**DATA FOR THE TASK:**
━━━━━━━━━━

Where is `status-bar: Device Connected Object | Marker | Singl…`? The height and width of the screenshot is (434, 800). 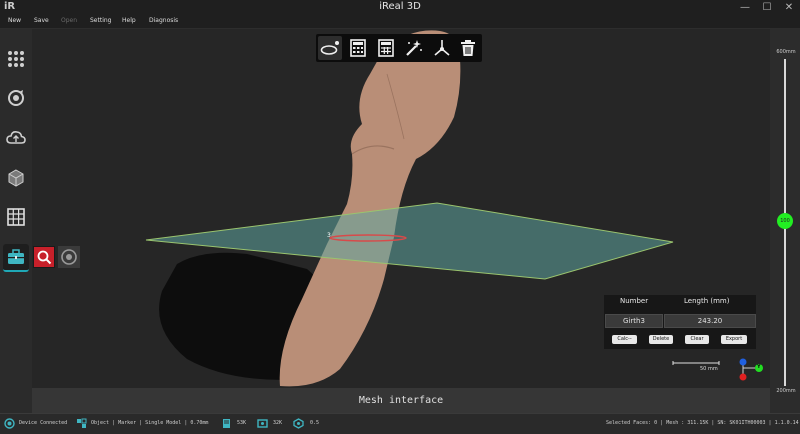
status-bar: Device Connected Object | Marker | Singl… is located at coordinates (400, 424).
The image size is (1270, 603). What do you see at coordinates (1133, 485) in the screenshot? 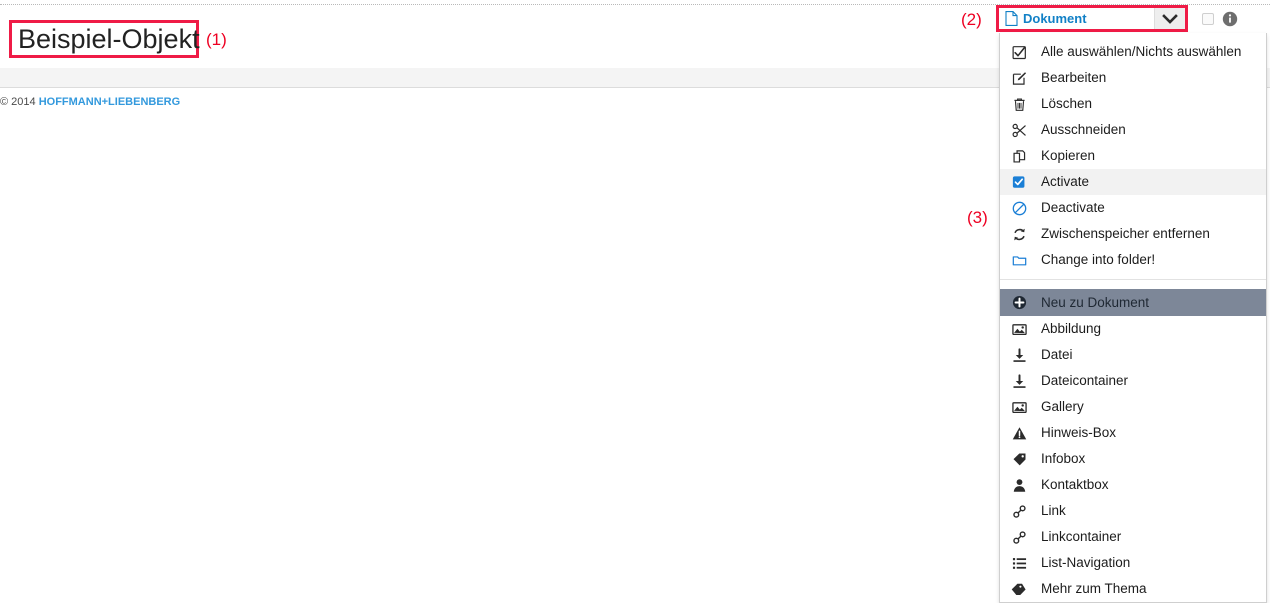
I see `menu-item: Kontaktbox` at bounding box center [1133, 485].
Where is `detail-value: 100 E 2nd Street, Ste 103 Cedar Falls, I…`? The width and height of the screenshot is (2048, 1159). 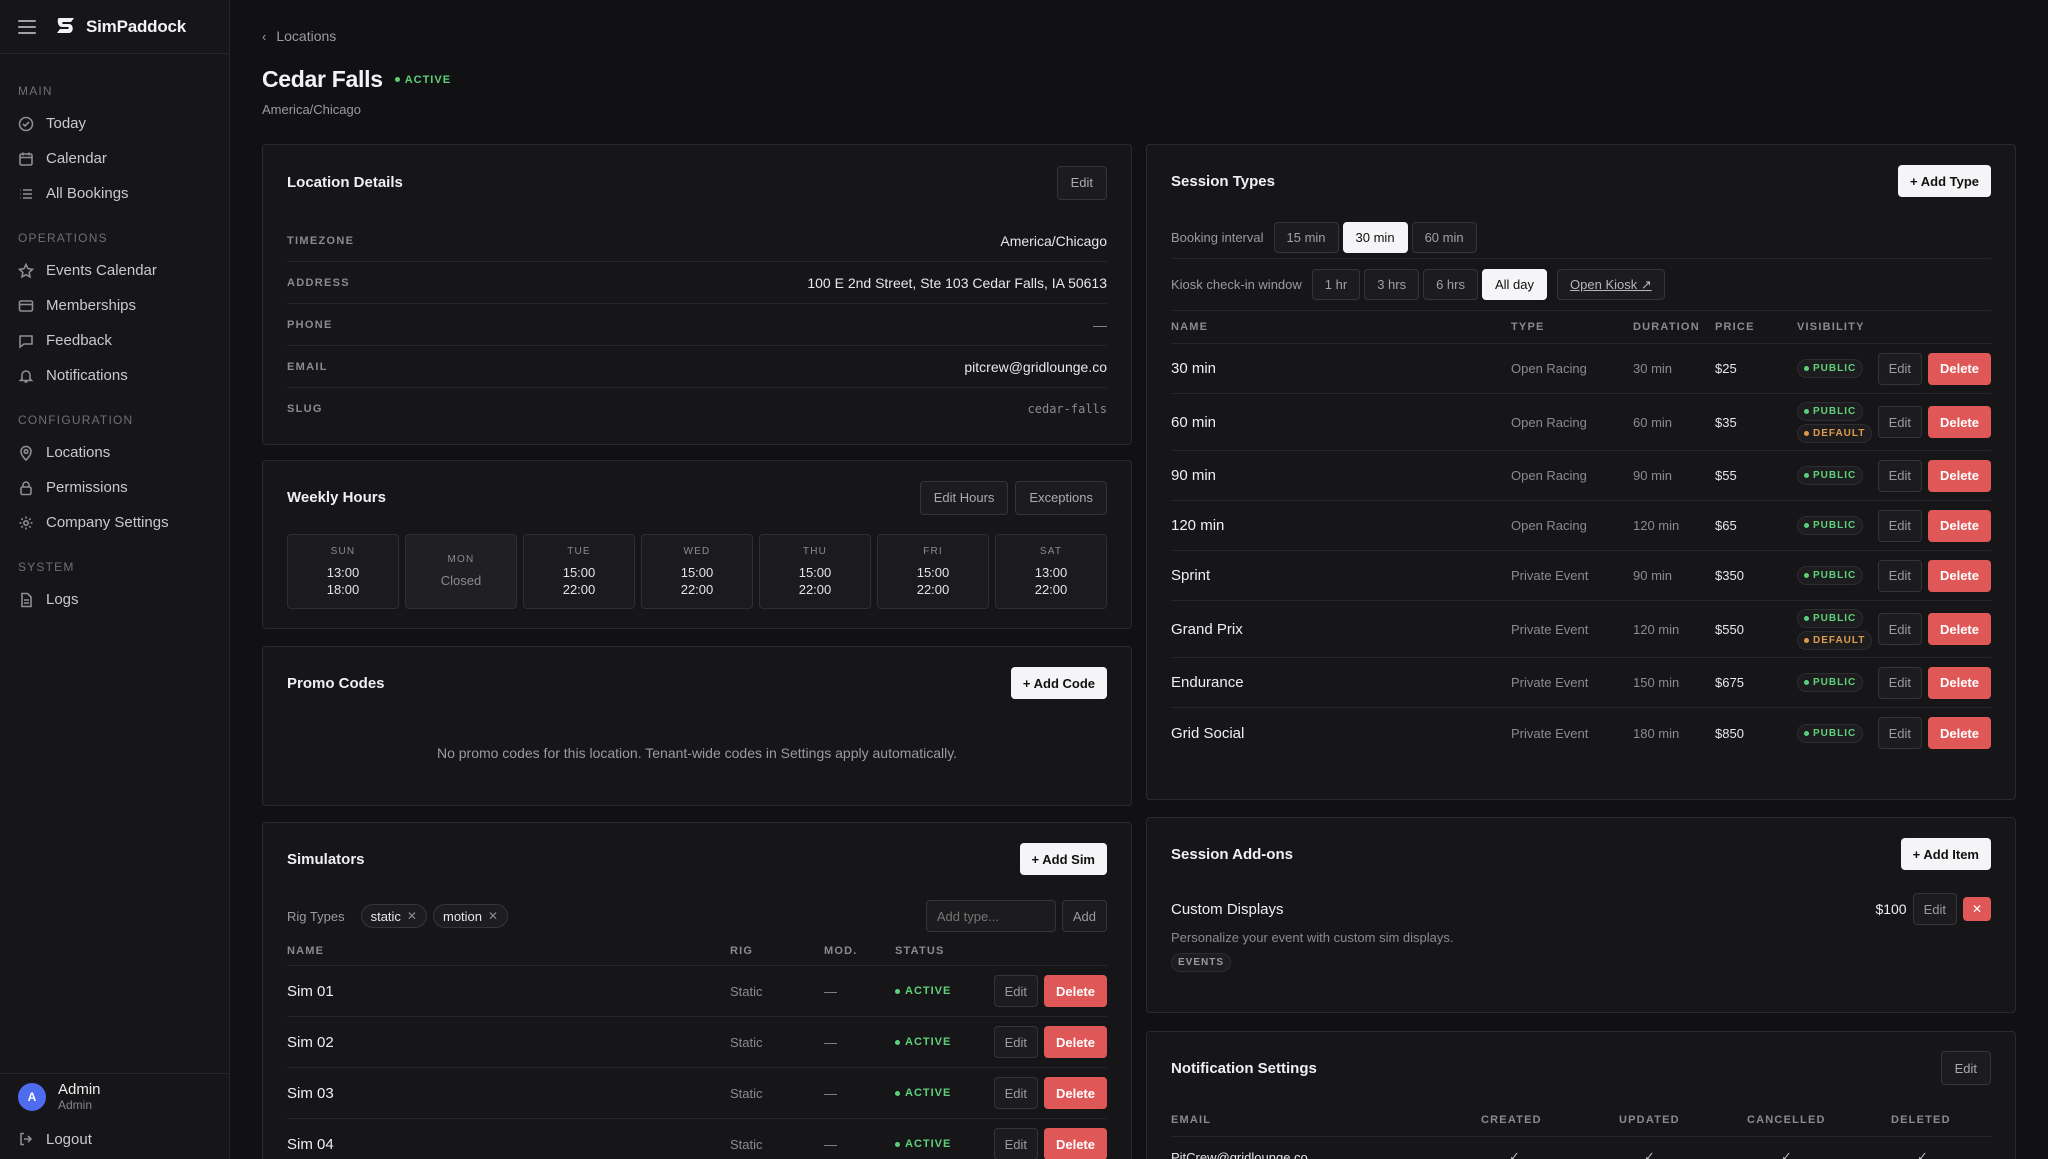
detail-value: 100 E 2nd Street, Ste 103 Cedar Falls, I… is located at coordinates (957, 282).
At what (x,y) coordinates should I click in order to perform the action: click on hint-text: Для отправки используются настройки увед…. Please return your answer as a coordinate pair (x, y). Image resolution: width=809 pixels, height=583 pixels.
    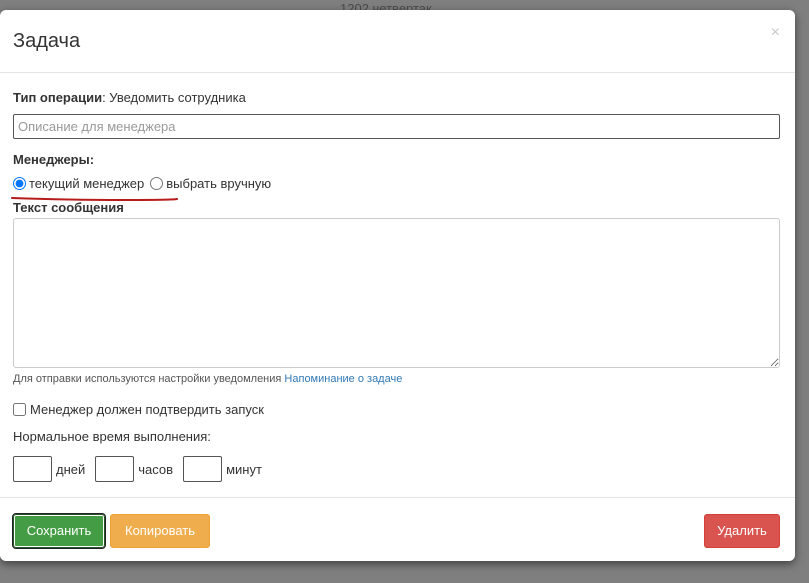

━━━━━━━━━━

**YOUR TASK:** Repeat every one of the entries above word for word, leaving out the pictures.

**FINAL ANSWER:**
Where is `status-bar: Device Connected Object | Marker | Singl…`? The height and width of the screenshot is (434, 800). 
status-bar: Device Connected Object | Marker | Singl… is located at coordinates (400, 424).
The image size is (1270, 603). What do you see at coordinates (1133, 485) in the screenshot? 
I see `menu-item: Kontaktbox` at bounding box center [1133, 485].
Where is `detail-value: 100 E 2nd Street, Ste 103 Cedar Falls, I…`? The width and height of the screenshot is (2048, 1159). 
detail-value: 100 E 2nd Street, Ste 103 Cedar Falls, I… is located at coordinates (957, 282).
At what (x,y) coordinates should I click in order to perform the action: click on hint-text: Для отправки используются настройки увед…. Please return your answer as a coordinate pair (x, y). Image resolution: width=809 pixels, height=583 pixels.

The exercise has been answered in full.